The New Synagogue (Slovak: Nová Synagóga) of  Žilina, Slovakia, was constructed between 1928 and 1931 to the designs of the German modernist architect Peter Behrens. It is sometimes referred to as the Neological or Neolog Synagogue (Slovak: Neologická synagóga or Synagóga Neológov), as it housed the Neolog (Reform Judaism) congregation of the town. Completed eight years before World War II, which almost obliterated the Jewish population of Slovakia, it has been called "the last Slovak synagogue". Having been used for other purposes after WW2, it was restored 2011-17 to become an arts centre.

History
The town of Žilina had been resistant to Jewish settlers and by the middle of the nineteenth century, only two Jewish families lived there. An early synagogue of c. 1860 was replaced by a new one in 1880. The Jewish community in Žilina continued to grow, reaching about 3,000 in the early 1930s.

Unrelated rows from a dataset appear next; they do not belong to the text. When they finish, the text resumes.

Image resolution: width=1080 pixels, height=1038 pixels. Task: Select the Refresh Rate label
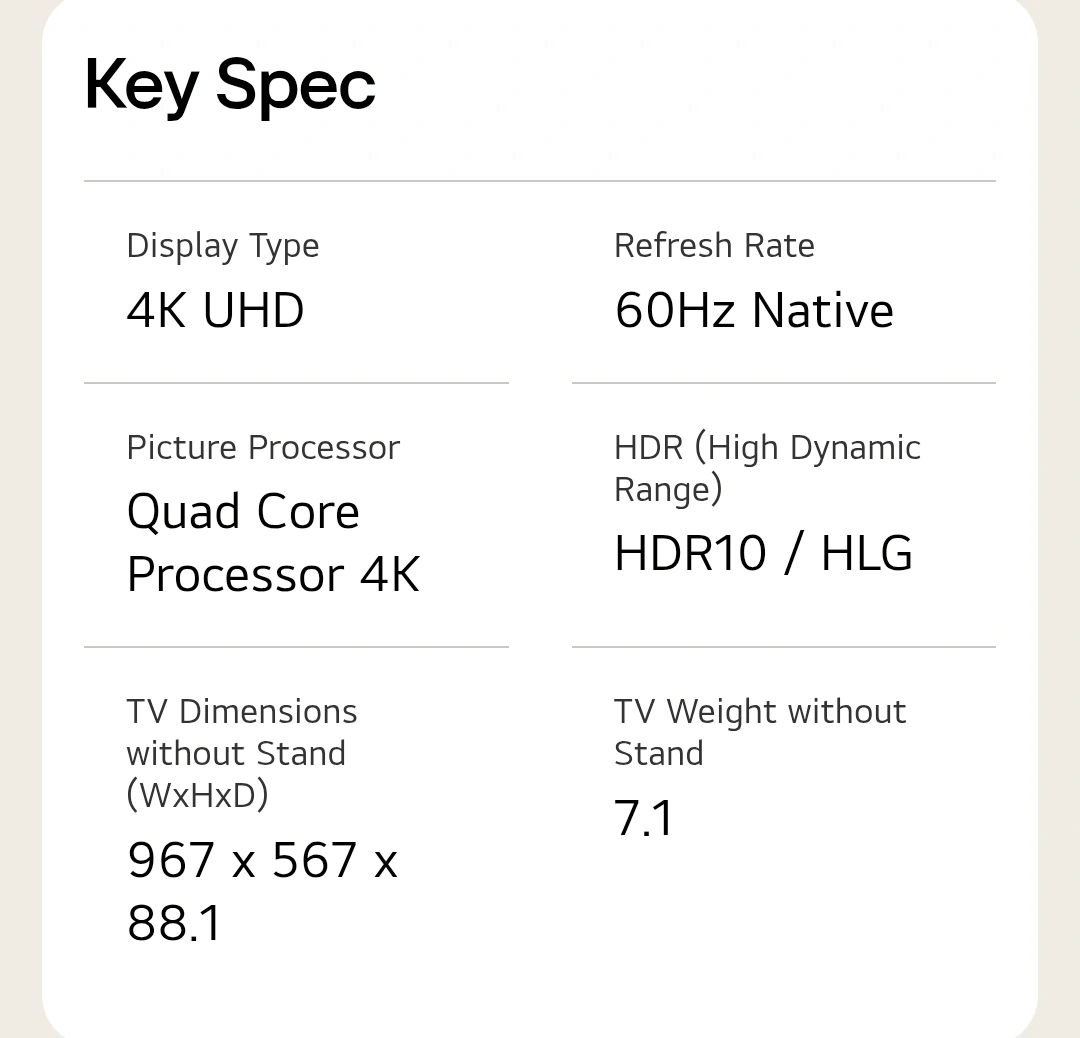pyautogui.click(x=714, y=246)
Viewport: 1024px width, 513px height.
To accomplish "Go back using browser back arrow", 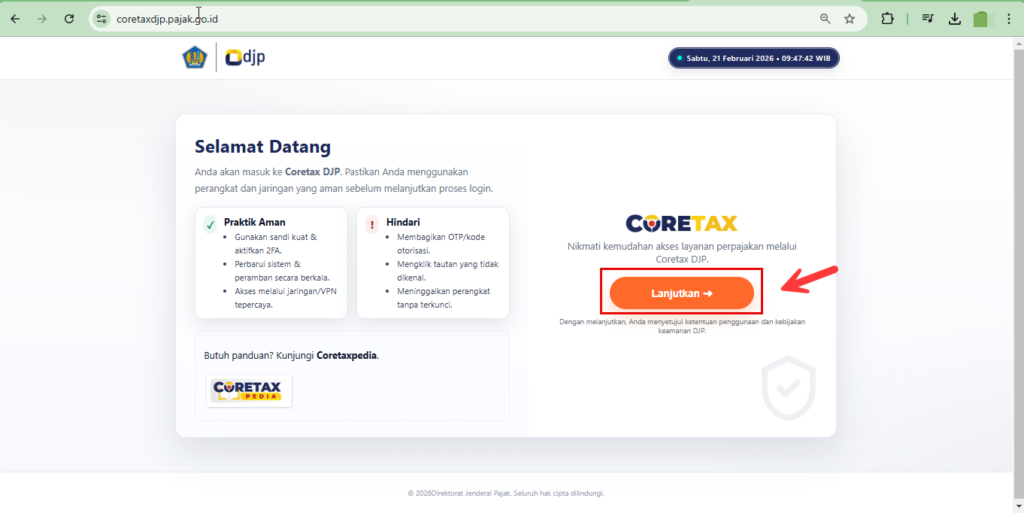I will 15,18.
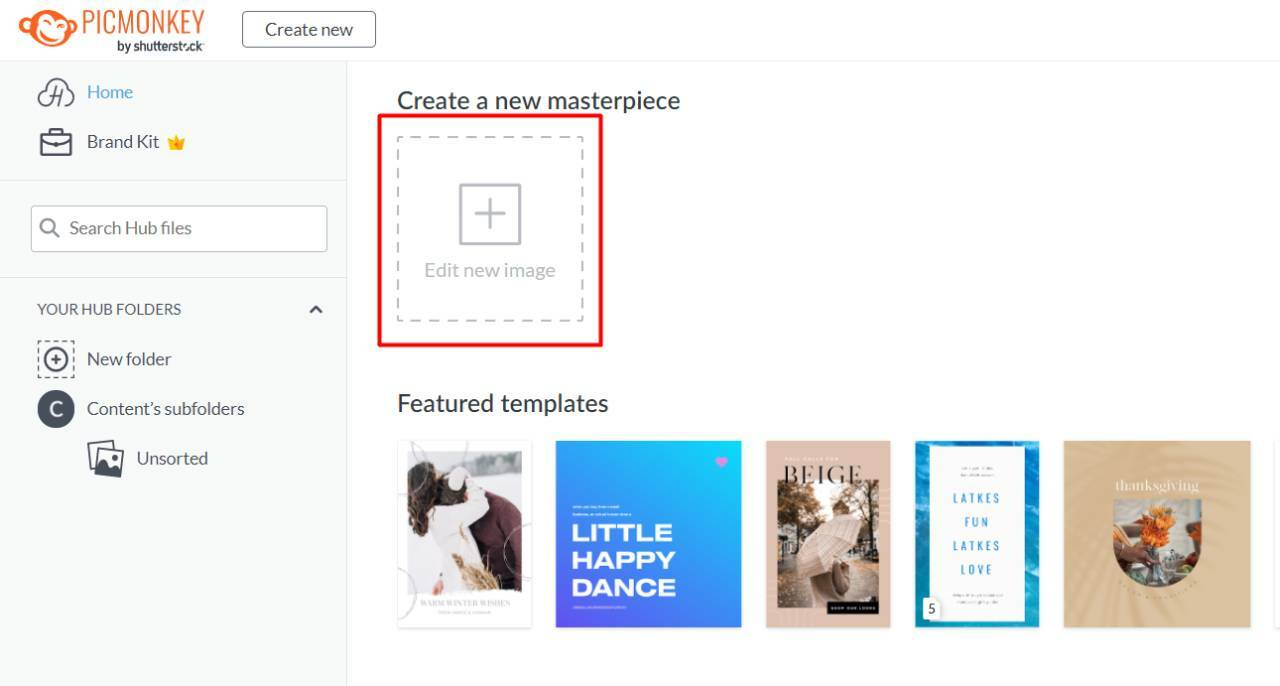This screenshot has width=1280, height=686.
Task: Click the New folder plus icon
Action: click(x=56, y=359)
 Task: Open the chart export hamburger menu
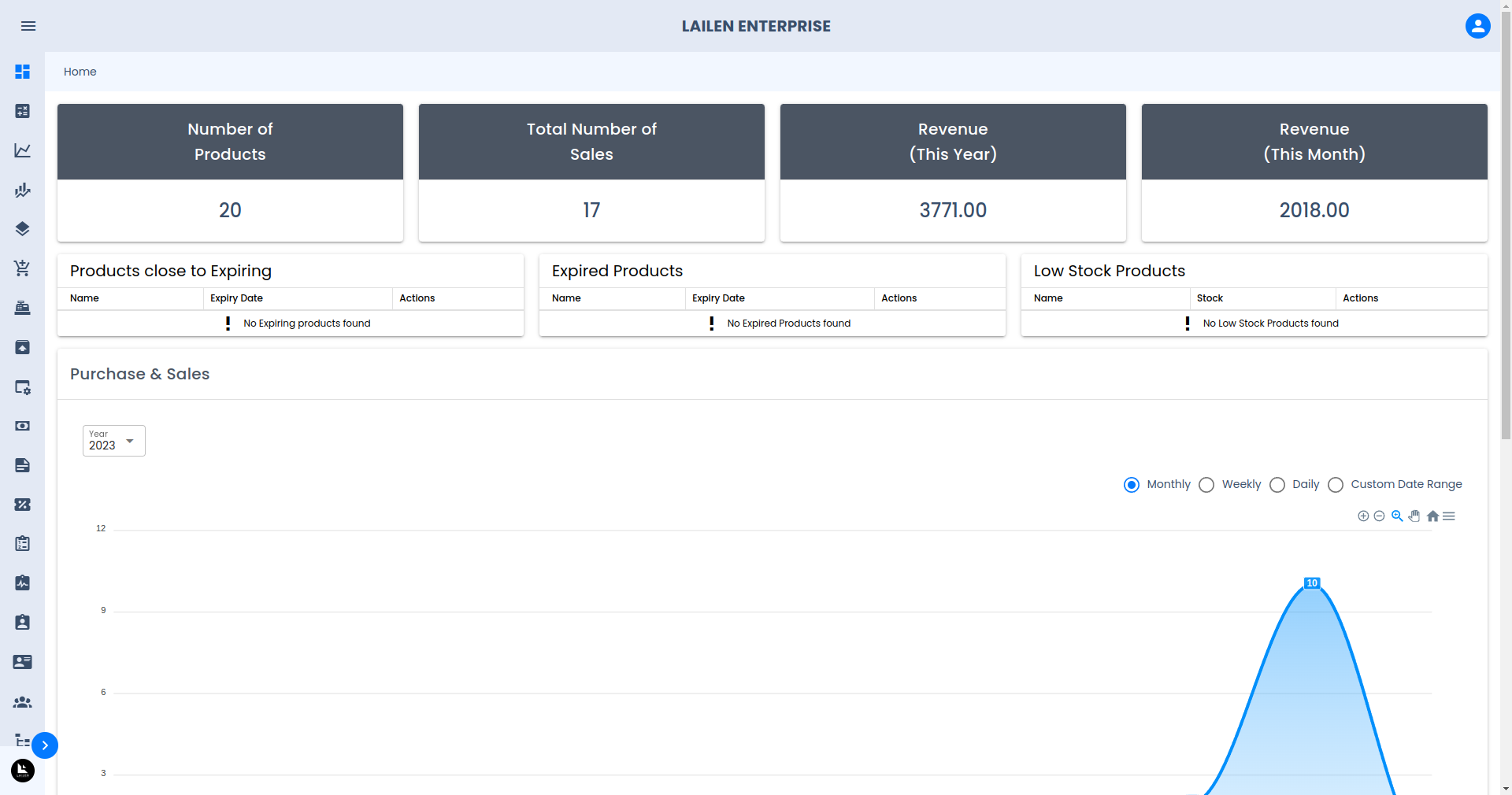1449,516
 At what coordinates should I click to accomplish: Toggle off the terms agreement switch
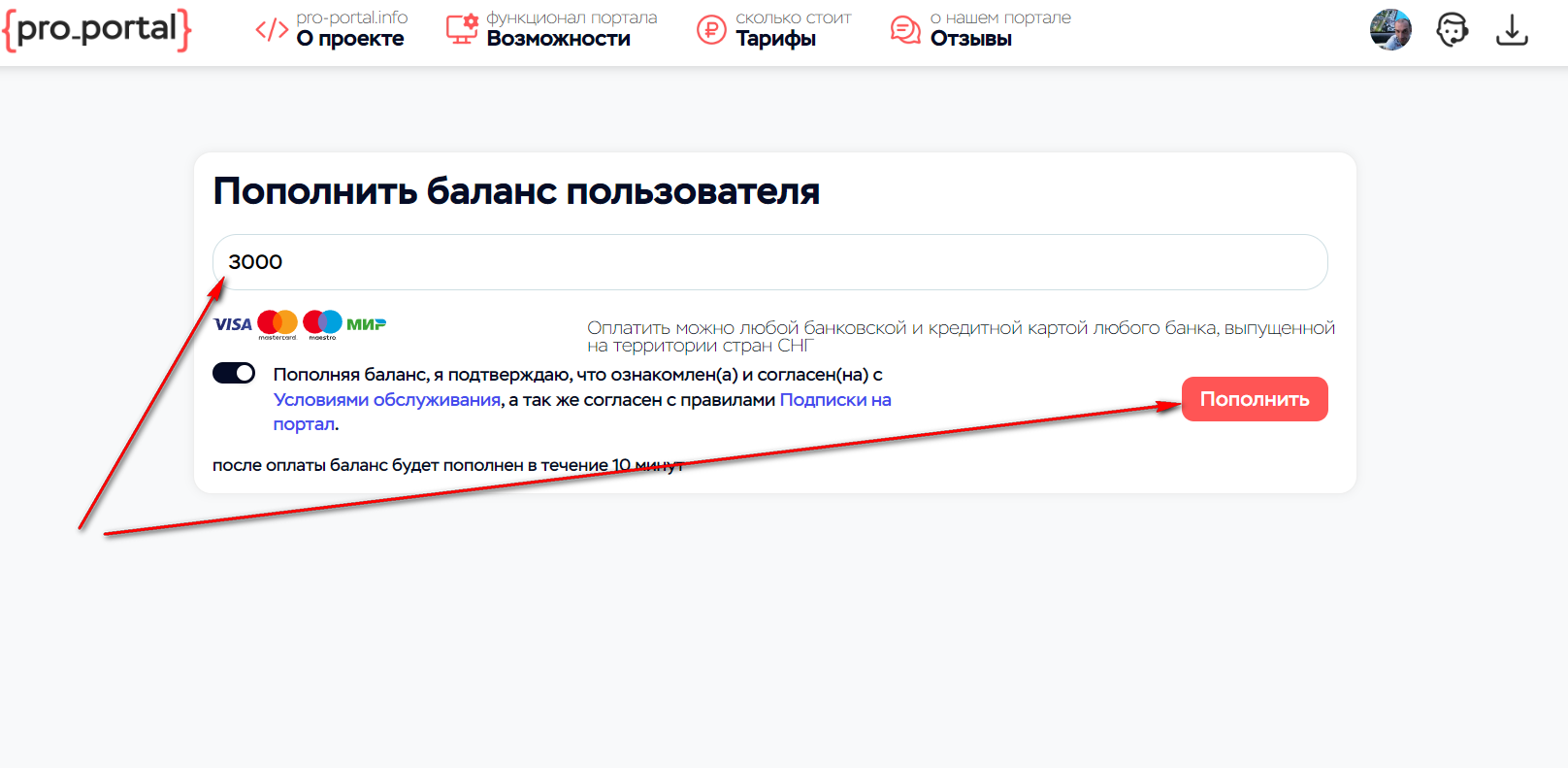coord(234,373)
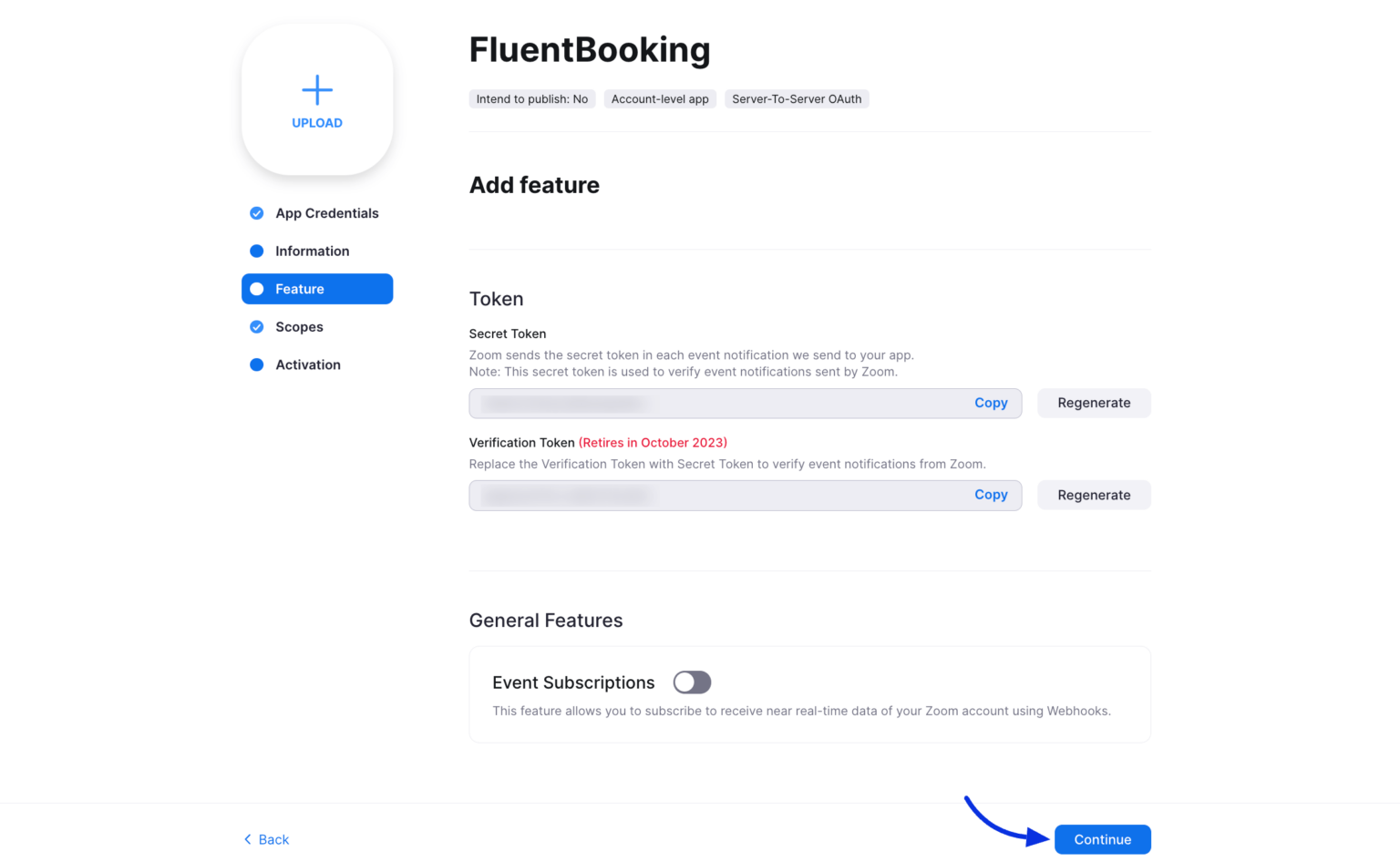1400x862 pixels.
Task: Click the Account-level app badge
Action: [x=660, y=98]
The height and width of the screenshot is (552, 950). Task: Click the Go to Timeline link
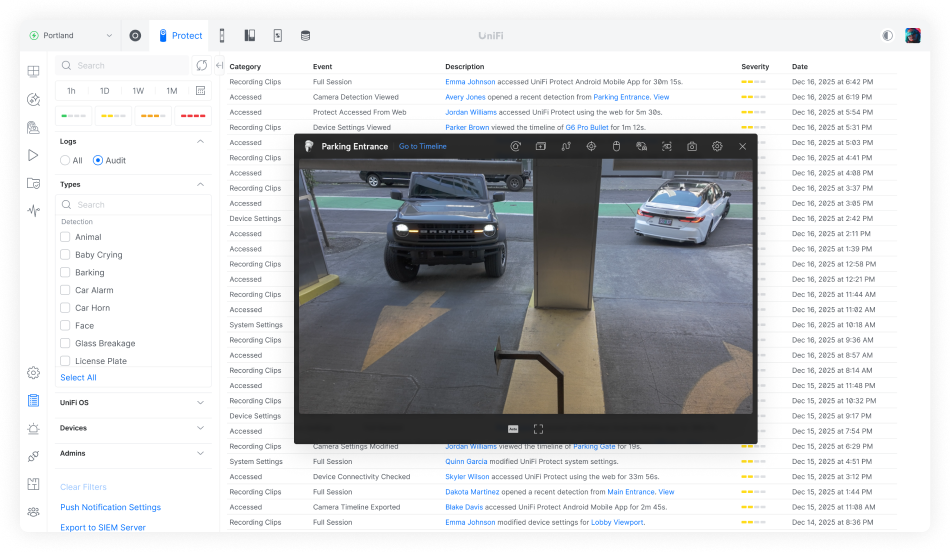point(423,147)
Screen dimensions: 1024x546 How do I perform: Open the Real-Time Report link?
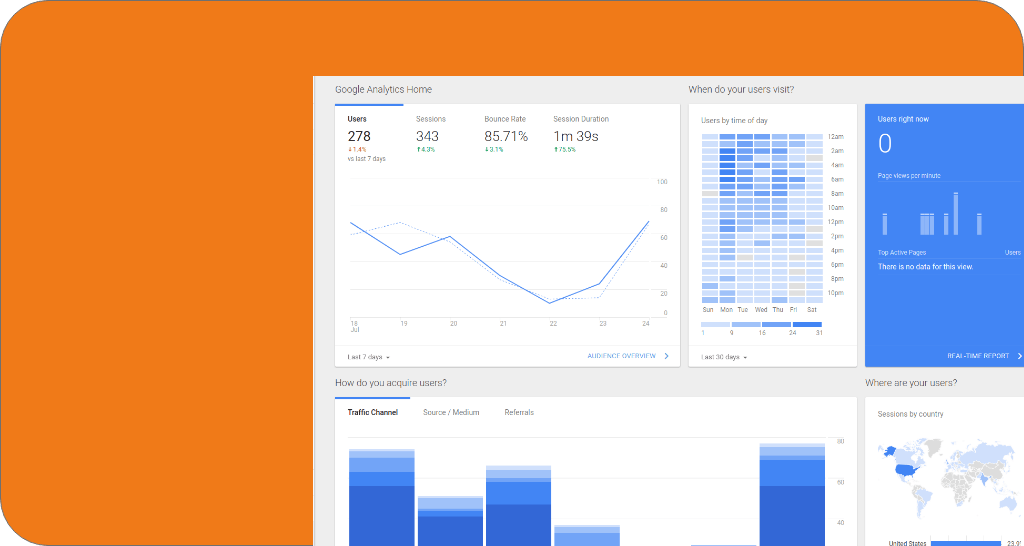(x=977, y=356)
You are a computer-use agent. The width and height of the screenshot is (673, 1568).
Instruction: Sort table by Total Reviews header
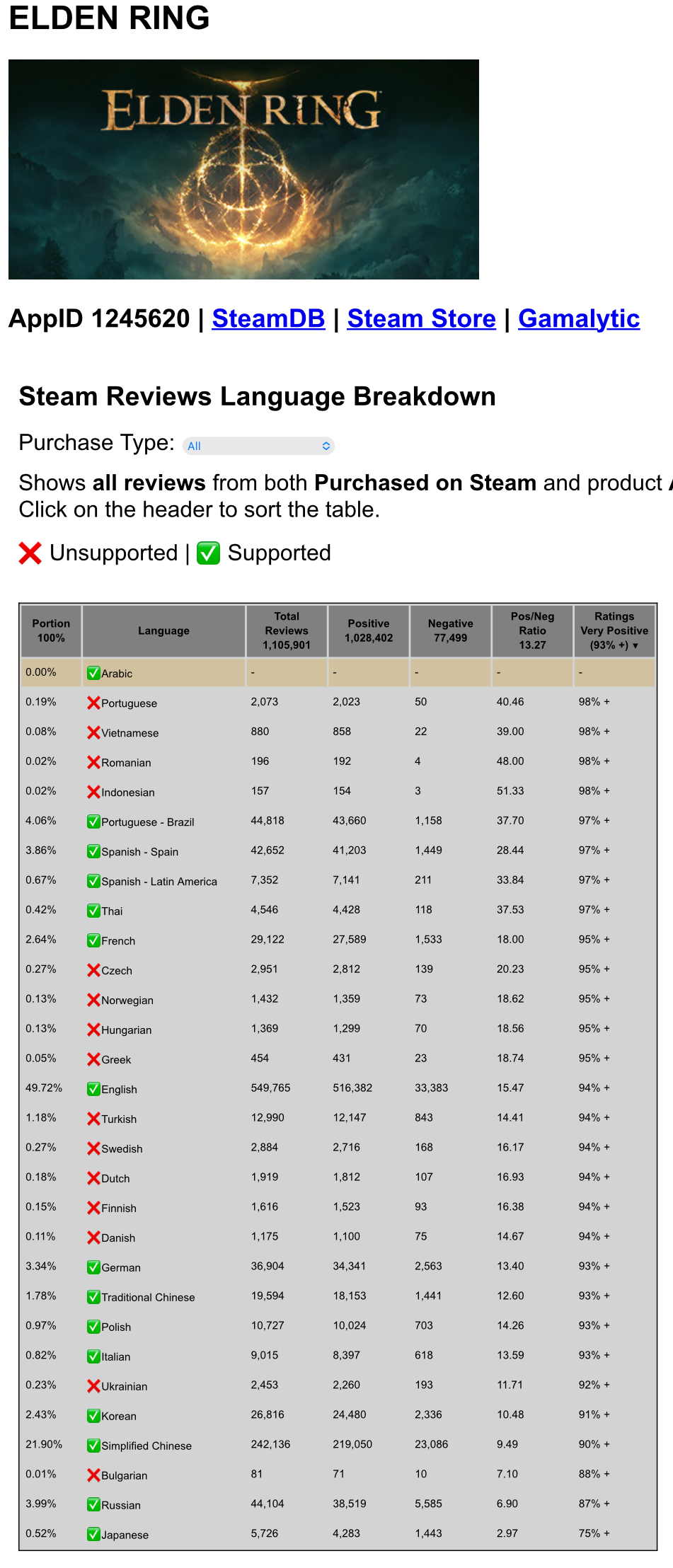[x=287, y=630]
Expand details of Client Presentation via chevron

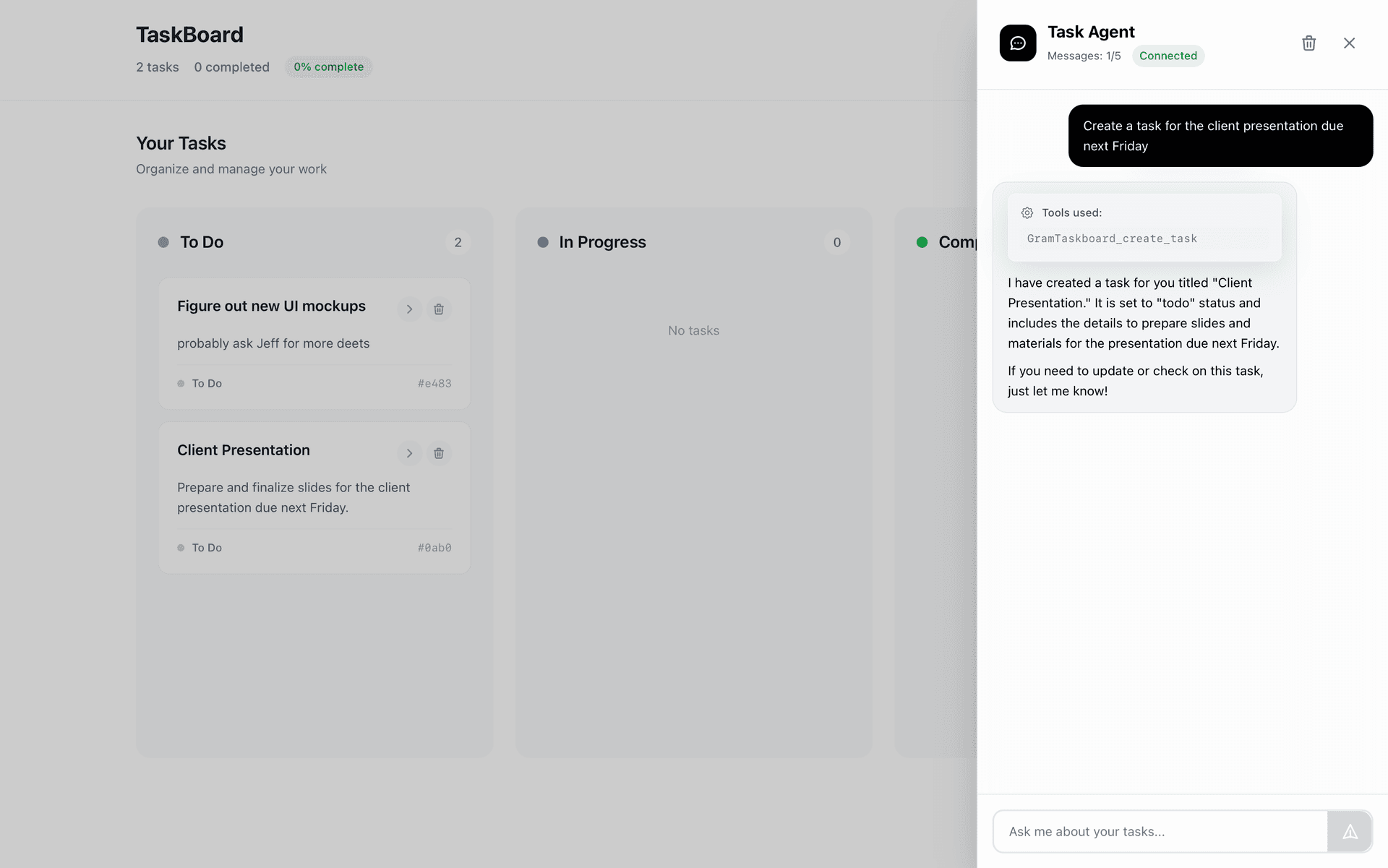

During the 1920s an international competition was launched for a modern synagogue for the Reform Judaism congregation; competitors included Lipot Baumhorn and Josef Hoffmann. The competition was won by the architect and designer Peter Behrens (1868–1940) and the synagogue was constructed between 1928 and 1931. In 1934 Behrens joined the Nazi Party and later worked on Hitler's plans for redesigning Berlin.

After World War II, from which only 600 Jews returned to the city, the building was taken over by the town for cultural purposes, including an assembly hall for Žilina University and a cinema.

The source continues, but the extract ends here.